= Peter Harrop =

British civil servant (1926–2020)

Sir Peter John Harrop, KCB (18 March 1926 – 10 September 2020) was a British civil servant.

== Background ==
Born on 18 March 1926, Harrop attended Peterhouse, Cambridge, before serving in the Royal Naval Volunteer Reserve for three years until 1948. He then entered HM Civil Service in 1949 as an official in the Ministry of Town and Country Planning, and served in its successors until 1973, when he left the Department of the Environment (DoE) to work in HM Treasury.

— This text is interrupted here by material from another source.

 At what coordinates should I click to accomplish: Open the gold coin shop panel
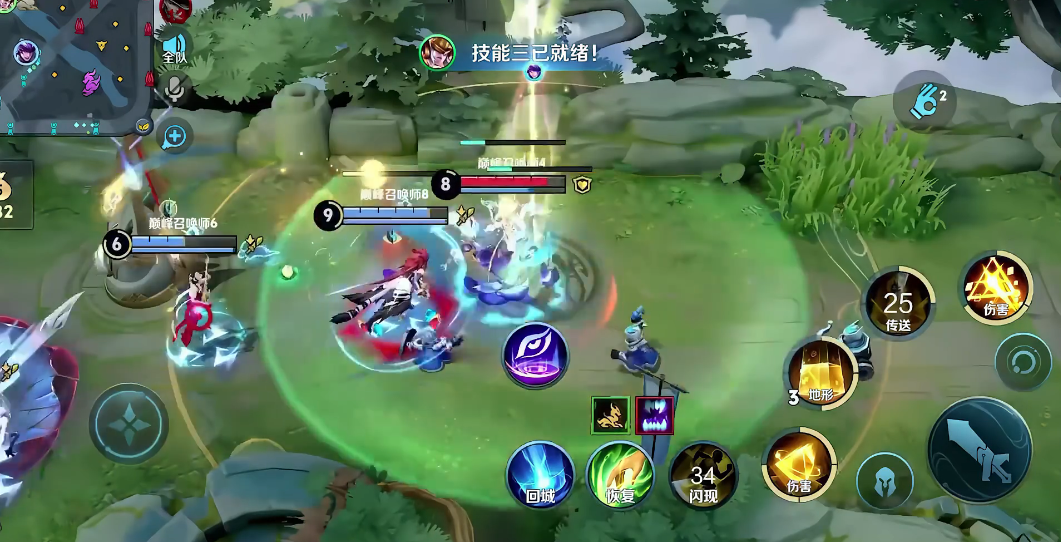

In 1977, Harrop returned to the DoE as a Deputy Secretary and served there until 1986 (except for a period in the Cabinet Office from 1979 to 1980); he was Second Permanent Secretary from 1981 to 1986. After the 1981 Toxteth riots, he was the most senior official sent with the Secretary of State, Michael Heseltine, to work in Liverpool for over two weeks and develop policies to prevent recurrences of violence. Harrop personally inspected housing in Netherley, an area suffering from considerable housing deprivation but spared the rioting which blighted Toxteth. For his public service, Harrop was appointed a Companion of the Order of the Bath in the 1980 Birthday Honours and promoted to Knight Commander in the 1984 Birthday Honours.

After leaving the civil service, he was chairman of the National Bus Company from 1988 to 1991 and a director of various companies. He died on 10 September 2020.